**Data under study**
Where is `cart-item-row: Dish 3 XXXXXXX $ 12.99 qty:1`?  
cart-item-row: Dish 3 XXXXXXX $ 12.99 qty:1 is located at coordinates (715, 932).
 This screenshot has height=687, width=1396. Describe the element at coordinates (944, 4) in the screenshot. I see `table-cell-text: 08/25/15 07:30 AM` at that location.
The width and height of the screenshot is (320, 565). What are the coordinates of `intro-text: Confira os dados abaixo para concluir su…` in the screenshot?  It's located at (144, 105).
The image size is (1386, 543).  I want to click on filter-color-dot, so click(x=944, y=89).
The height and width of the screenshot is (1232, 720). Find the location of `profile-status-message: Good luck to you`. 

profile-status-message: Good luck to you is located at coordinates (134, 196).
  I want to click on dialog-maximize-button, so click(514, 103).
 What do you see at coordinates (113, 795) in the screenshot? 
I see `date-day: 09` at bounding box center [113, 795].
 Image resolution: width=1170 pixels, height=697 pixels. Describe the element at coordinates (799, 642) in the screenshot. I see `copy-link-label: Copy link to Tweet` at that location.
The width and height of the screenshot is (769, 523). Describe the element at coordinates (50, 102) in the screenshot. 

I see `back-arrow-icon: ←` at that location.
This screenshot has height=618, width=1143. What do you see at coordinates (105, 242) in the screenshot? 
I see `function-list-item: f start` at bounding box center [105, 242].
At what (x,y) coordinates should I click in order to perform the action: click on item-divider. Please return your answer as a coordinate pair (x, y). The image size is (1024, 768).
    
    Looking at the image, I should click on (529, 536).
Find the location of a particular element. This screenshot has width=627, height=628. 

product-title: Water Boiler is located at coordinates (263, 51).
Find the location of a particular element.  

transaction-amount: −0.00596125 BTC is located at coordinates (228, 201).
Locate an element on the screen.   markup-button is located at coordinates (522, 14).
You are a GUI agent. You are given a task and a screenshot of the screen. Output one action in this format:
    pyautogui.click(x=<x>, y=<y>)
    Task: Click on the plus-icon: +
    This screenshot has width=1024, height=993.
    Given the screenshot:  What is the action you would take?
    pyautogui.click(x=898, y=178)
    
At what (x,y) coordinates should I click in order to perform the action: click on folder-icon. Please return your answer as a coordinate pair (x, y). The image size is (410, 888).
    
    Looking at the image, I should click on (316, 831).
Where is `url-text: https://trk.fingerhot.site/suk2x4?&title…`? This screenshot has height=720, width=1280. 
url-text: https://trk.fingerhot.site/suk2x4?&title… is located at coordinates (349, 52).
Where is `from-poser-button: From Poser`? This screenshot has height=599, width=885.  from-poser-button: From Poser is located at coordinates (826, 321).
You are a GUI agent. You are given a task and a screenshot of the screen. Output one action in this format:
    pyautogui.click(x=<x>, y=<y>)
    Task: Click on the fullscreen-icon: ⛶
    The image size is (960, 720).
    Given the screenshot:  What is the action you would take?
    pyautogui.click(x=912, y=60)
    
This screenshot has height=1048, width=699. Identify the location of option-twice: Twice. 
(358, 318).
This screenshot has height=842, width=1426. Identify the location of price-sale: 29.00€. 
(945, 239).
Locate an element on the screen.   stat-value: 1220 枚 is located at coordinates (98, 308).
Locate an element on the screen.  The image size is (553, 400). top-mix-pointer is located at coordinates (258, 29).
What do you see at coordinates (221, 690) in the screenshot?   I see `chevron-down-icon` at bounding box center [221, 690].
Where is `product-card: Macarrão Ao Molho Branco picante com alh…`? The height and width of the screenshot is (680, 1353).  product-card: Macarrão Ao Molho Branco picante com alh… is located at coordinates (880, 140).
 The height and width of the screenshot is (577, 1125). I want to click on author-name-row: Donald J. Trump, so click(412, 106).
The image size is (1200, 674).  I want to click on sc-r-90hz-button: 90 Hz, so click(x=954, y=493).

**What this task involves**
Find every line in the rows above that contains the string "bounding" and copy each one.

**Expected output**
I see `date-day: 09` at bounding box center [113, 795].
I see `function-list-item: f start` at bounding box center [105, 242].
What do you see at coordinates (221, 690) in the screenshot?   I see `chevron-down-icon` at bounding box center [221, 690].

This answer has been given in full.